L’edificio è stato restaurato nel 1986 dal locale Gruppo Alpini che gli ha conferito l’aspetto curato con il quale si presenta oggi. Una targa in ottone ne attesta la manutenzione in ricordo di quanti non tornarono dalla campagna di Russia e da tutti gli altri fronti bellici.
Il restauro non ha coinvolto la teoria degli affreschi originali, quantunque in alcuni tratti alterati dal tempo e dappertutto deturpati da scritte e incisioni più moderne.
Si racconta che i nostri vecchi annotassero sul capitello le date delle vendemmie, la più antica risalente al 1702 e continuamente fino all'ultima del 1936, ma lo fecero con discrezione lungo la cornice. Purtroppo i loro discendenti non usarono lo stesso riguardo e impressero nomi, date e dediche con ogni sorta di mezzo, avendo nessun rispetto per il loro retaggio e non lasciando spazio alcuno sgombro dagli sfregi.

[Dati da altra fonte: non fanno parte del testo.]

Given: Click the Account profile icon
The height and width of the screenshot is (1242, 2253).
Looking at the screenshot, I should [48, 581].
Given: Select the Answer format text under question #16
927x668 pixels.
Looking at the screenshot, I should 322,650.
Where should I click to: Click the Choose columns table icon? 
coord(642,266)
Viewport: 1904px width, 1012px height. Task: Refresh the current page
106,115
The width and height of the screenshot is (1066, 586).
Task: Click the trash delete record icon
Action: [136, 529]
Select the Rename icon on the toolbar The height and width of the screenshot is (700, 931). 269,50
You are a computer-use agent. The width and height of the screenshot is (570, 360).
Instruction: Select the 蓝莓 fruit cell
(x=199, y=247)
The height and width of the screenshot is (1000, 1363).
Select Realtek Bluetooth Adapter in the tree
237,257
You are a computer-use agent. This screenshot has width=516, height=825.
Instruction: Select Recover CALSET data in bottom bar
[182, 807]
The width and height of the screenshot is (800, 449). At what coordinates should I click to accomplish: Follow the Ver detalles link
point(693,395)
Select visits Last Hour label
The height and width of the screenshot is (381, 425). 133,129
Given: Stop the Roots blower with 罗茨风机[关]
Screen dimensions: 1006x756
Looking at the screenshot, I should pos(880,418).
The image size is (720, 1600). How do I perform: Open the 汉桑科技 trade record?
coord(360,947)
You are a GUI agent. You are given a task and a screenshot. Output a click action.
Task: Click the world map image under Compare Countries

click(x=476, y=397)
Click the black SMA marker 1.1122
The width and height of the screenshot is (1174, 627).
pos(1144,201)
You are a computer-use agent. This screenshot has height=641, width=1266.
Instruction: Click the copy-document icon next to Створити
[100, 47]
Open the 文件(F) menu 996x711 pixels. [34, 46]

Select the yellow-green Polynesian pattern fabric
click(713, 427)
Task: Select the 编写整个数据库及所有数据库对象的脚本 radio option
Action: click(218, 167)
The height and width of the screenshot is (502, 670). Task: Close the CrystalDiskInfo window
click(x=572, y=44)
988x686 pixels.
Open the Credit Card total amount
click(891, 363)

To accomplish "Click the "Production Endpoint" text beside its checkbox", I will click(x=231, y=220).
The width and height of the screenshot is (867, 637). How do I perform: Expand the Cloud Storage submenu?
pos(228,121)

La maggior parte di queste iscrizioni risale al trentennio dopo il 1950, anni in cui i vicini salti del gorgo erano meta ricreativa di schiere di giovani, anche da fuori paese. L’isolato capitello si ritrovò quindi a custodire il parcheggio dei loro mezzi e a testimoniare e tramandarne ai posteri anche la civiltà.
L’edicola domina uno slargo alla fine della carreggiabile della Campagna, che è diventato una serena meta di passeggiate e sosta anche per gli ospiti della vicina Casa Nostra. Di fronte al capitello c’era una fontanella con vasca in cemento, sostituita nel 2000 da una monumentale fontana in pietra rossa di Asiago a cura dell’Amministrazione Separata.
In occasione della ricorrenza della Madonna del Rosario, la prima settimana d'ottobre, Il capitello è tuttora meta della tradizionale processione con la statua della Vergine, che si snoda dalla chiesa parrocchiale, assistita dal Gruppo Alpini che provvede anche ad organizzare un rinfresco in loco.
Gianni Spagnolo
P.S.: Mi permetto un suggerimento, da Alpino agli Alpini: è triste vedere la Madonna in macchina; portatela a spalla, come sempre s'è fatto e meglio s'addice alla nostra tradizione.